Schools in Tornado Alley should have shelters for tornadoes
May 21, 2013, 7:40 PM | Updated: 7:40 pm
When I was a kid attending Brighton Elementary School in my sleepy southern Illinois hometown, once a year we would conduct a tornado drill and once every three years we’d get a tornado scare.
The drill consisted of a piercingly persistent bell, a single file line from the classroom, and an orderly aligning of little bodies along a sturdy school wall. You know the routine: Knees to the floor, head between your knees, fingers interlocked behind the head, and wait for that cursed bell to end. The entire process always seemed safer to me than standing on the roof, let’s say, but hardly safe. It seemed then to be thirty years behind progress and that was thirty years ago.
So imagine my surprise to learn that the school in Oklahoma City that was struck by an F4 Monday utilizes the same archaic method for keeping kids safe. After all, this is Oklahoma. Residents aren’t exactly unfamiliar with tornadoes. Spending money on new gym equipment or a gunman to patrol the campus I would think should rank behind establishing a safe room for tornado protection.
I understand the clay of Oklahoma makes digging basements difficult, but is a reinforced structure designed for multiple purposes but used when needed as a tornado hub out of the question?
It costs money, yes I know, but in April of 2013 Oklahoma Governor Mary Fallin signed four bills into law intended to keep Oklahoma school children safe from a mad gunman.
School shootings, as horrific as they are, remain an incredibly rare event, where tornadoes rip through Oklahoma on an average of 55 twisters per year.

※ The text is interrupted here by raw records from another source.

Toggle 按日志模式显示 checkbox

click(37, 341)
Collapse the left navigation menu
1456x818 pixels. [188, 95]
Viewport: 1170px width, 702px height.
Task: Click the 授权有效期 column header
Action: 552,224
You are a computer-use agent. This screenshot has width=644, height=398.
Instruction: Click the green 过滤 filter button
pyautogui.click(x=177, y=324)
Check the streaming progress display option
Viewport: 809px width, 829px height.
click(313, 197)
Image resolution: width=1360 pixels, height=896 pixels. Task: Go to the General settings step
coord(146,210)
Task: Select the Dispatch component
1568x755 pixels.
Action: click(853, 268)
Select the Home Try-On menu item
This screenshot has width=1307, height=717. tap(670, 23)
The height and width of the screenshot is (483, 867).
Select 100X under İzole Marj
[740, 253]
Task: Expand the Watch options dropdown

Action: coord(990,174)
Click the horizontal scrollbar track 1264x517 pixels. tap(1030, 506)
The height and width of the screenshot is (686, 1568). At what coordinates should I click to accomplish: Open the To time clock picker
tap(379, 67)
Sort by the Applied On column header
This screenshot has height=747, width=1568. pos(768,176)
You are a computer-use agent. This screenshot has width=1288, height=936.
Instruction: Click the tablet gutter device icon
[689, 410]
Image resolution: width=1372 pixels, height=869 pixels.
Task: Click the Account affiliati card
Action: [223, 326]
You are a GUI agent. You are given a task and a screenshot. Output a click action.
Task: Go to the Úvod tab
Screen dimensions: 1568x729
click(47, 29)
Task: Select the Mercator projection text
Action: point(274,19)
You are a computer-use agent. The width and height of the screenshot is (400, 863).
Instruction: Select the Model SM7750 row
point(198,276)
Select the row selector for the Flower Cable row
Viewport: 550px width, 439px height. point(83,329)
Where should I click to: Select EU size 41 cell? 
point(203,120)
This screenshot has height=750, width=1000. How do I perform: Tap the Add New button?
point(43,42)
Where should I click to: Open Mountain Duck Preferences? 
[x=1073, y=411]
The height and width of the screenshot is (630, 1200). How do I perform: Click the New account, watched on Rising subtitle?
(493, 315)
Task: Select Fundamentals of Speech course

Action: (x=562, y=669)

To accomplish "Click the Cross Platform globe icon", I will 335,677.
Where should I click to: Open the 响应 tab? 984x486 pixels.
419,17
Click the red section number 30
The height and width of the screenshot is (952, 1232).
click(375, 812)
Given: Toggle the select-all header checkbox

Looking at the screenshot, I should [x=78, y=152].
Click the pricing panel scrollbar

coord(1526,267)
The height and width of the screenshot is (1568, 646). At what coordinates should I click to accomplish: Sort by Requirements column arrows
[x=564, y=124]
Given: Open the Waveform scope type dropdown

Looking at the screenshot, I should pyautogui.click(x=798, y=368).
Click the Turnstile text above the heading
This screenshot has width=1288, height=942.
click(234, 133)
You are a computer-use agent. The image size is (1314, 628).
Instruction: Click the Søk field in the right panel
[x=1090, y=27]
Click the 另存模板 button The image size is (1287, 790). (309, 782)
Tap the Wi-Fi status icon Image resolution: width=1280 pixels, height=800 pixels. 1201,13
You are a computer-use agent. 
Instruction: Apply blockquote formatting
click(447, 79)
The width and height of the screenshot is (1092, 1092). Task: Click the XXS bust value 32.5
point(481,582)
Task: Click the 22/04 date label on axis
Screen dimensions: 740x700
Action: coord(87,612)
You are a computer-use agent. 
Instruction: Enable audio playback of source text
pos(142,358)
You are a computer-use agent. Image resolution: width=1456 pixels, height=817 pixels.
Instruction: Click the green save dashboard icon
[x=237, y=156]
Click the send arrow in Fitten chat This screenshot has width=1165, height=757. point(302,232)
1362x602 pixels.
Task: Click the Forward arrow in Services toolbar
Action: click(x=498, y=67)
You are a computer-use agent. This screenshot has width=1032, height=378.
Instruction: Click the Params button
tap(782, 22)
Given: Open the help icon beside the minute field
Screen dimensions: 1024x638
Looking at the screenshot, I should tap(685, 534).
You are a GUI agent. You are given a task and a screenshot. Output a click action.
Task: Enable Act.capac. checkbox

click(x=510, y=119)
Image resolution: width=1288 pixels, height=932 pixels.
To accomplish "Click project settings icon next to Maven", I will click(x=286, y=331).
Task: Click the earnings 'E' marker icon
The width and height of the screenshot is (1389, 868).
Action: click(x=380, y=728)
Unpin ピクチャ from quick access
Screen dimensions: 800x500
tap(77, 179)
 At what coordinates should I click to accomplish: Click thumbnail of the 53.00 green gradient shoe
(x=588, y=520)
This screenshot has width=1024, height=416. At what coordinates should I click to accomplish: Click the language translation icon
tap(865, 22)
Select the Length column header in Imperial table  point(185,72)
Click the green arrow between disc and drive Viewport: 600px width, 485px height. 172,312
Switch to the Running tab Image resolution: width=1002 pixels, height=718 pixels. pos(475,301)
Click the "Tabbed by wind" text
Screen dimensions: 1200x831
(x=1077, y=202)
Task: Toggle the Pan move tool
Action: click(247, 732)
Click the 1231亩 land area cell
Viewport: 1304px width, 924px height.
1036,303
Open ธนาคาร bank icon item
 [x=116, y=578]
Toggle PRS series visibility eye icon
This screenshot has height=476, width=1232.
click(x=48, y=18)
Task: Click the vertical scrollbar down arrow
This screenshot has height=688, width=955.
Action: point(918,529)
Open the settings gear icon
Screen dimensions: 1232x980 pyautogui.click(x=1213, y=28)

I get it. Funding for schools is difficult to come by, but shouldn’t we first focus funding to be used against recurring threats to the safety of our school children?
It is estimated that a homeowner who desires to build a safe room or storm shelter would spend $10,000 on such a project. That may be too pricey for the average homeowner considering the rarity of being hit by a tornado. But, even though larger and more costly, I would think every Oklahoma community might justify the cost for their schools.